Quote everything from the line containing "The image size is (424, 308)." down to the line containing "the Archivo dropdown", word for word, with no pictures in your answer.

◆ **MATERIAL FOR THE TASK**
================

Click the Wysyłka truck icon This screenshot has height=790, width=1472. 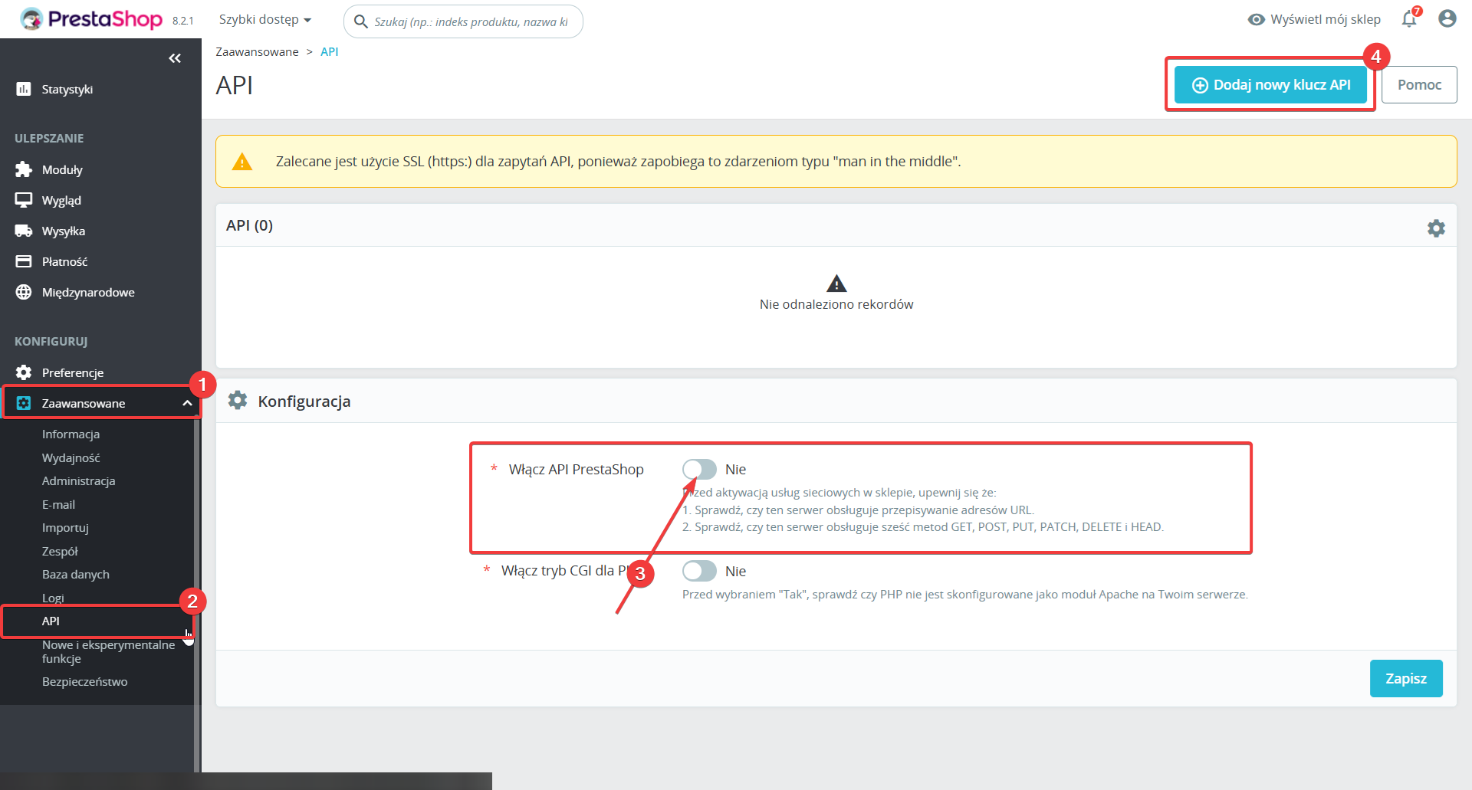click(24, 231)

================

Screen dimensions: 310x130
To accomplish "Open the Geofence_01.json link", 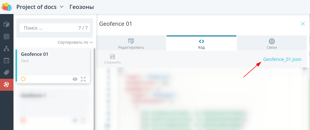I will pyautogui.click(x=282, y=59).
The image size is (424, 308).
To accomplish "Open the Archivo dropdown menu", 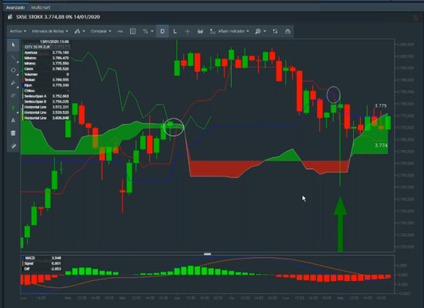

================

◆ **SOLUTION**
The image size is (424, 308).
To accomplish "Open the Archivo dropdown menu", 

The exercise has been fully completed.